In the context of education, obtained result could suggest possible approaches in methods of teaching of adolescence with dyslexia. Firstly, teachers should remember about deficits in recollection rejection process (thus, impairments of verbatim memory) that affect pupils with dyslexia. This kind of impairment could lead to errors not only in reading but also spelling and even memory of other type, precise information—if deficits are not narrowed to verbal memory. Because of that, teachers should based their evaluations of pupils’ works more on the gist information, and less on memory of exact information (like date in history, or remembering of names and text in the language classes). In the same time, teachers should give to their pupils with dyslexia some additional exercises that focus their attention on mistakes their made and help them to remember correct forms, answers, etc. Even if deficits will affect only reading, this approach still can bring good results. From the one hand, students with dyslexia will not feel worst then other student; thus, their situation will less affect their self-esteem. But, on the other hand, they will still have opportunity to work on their mistakes to overcome their difficulties. Secondly, knowledge about which particular process are impaired should lead to more focus forms of therapy and exercises that aim to improve this specific disabilities. Results of Moore and Lampinen (2016) research suggest that people are aware of using recollection rejection in their attempt to remember something. Therefore, it is possible that someone could train this memory process to improve its use in everyday situations. However, this approach needs further investigation.
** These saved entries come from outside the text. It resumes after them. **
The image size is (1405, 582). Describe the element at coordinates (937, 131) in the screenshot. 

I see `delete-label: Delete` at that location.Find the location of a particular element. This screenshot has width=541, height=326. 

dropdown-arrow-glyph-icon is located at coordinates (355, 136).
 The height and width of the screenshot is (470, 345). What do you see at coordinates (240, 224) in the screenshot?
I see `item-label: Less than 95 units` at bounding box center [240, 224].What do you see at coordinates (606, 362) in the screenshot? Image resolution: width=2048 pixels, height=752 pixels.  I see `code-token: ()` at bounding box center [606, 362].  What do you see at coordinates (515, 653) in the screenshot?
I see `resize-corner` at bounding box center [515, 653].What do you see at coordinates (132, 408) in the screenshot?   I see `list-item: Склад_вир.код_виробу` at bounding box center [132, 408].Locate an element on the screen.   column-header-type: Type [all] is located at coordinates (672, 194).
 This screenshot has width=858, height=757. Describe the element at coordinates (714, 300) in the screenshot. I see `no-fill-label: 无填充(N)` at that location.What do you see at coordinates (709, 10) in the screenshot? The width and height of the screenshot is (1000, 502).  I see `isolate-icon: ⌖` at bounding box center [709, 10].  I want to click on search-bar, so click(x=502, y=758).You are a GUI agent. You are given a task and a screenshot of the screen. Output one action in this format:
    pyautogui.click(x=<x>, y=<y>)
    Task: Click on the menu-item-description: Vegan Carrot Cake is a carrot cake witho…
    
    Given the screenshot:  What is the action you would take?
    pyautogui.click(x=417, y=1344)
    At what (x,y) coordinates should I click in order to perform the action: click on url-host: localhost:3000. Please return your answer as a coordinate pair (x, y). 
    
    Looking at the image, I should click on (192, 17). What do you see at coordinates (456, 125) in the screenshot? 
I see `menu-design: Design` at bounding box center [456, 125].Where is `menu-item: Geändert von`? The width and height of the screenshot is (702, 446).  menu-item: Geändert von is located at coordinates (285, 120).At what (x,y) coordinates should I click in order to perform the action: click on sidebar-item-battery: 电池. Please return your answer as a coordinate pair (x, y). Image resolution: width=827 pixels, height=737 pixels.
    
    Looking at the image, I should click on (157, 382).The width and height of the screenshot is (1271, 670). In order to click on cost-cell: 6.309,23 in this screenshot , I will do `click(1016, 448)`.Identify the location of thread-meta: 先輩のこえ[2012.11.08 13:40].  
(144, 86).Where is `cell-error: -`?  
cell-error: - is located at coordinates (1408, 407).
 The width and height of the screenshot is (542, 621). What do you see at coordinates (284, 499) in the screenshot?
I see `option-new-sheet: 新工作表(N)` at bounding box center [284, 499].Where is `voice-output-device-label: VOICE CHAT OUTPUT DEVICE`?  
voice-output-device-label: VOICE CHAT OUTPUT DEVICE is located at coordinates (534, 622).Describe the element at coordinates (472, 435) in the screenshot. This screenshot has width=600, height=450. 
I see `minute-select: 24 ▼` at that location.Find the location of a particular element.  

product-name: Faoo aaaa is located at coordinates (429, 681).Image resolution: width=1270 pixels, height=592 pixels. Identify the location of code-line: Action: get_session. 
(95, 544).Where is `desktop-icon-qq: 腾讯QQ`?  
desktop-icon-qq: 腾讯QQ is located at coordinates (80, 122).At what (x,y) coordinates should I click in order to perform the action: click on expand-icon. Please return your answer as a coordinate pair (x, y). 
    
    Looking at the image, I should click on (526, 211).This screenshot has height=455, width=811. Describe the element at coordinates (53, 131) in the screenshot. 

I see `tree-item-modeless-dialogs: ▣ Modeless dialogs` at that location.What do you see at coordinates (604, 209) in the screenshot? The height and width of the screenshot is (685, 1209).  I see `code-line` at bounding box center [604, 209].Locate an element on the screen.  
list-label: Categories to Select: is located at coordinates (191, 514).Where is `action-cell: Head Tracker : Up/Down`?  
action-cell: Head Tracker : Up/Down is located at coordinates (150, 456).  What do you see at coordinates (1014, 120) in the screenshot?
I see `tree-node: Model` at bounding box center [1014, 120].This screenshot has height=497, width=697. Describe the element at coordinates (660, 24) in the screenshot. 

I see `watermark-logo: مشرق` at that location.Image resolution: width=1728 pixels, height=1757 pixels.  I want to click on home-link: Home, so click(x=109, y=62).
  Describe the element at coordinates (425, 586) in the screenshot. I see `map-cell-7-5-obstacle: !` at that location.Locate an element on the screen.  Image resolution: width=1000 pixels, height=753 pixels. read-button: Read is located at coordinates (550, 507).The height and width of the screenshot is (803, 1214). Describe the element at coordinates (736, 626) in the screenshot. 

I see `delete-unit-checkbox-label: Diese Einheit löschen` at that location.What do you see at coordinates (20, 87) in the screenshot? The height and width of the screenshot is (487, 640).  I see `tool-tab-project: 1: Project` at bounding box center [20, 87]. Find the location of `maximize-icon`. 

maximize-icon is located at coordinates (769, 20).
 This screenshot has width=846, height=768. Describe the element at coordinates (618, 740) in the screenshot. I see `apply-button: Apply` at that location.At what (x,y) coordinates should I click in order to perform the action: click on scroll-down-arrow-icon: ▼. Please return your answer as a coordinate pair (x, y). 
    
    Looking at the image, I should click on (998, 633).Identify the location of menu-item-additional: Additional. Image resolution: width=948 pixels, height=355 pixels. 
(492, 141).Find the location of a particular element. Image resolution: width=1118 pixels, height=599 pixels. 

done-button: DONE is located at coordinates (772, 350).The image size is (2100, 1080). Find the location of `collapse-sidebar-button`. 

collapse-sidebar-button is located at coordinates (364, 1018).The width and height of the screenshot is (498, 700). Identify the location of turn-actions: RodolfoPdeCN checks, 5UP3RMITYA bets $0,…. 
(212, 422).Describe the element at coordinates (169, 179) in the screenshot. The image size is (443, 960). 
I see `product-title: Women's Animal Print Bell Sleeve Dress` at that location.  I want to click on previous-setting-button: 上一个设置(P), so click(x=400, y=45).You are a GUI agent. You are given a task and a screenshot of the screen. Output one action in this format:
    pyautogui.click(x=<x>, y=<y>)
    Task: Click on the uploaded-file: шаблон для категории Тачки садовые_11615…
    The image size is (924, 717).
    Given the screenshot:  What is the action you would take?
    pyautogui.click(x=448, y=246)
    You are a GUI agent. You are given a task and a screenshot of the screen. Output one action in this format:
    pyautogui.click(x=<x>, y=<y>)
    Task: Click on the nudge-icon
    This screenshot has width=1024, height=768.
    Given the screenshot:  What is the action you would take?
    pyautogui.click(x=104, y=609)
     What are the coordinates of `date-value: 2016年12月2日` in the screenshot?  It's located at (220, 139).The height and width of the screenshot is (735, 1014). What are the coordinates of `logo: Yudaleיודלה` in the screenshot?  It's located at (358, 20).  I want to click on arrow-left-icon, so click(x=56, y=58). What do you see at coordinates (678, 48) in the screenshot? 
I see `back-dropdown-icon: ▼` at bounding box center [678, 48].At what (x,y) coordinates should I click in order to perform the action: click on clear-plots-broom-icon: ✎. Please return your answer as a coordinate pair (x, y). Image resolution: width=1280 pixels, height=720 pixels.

The presented studies offer new opportunities based on the FTT memory model for the examination of the connections existing between developmental dyslexia in adolescents and their memory functioning. The application of the multinomial model gave an insight into the more elementary memory processes assumed in the used theory, which allows for a deeper and more precise examination of memory functioning in dyslexia than in other studies using standard analysis methods. Nevertheless, more studies based on FTT and multinomial modeling have to be conducted to comprehensively analyze the connections between developmental dyslexia and the functioning of verbatim and gist memory. The present research only covers one age group—adolescents. There is a possibility, supported by theoretical and empirical evidence, that the pattern of memory functioning in people with dyslexia in different age groups could be different. This is precisely why future studies should compare memory functioning not only between participants with developmental dyslexia and their peers but also between participants in different age groups.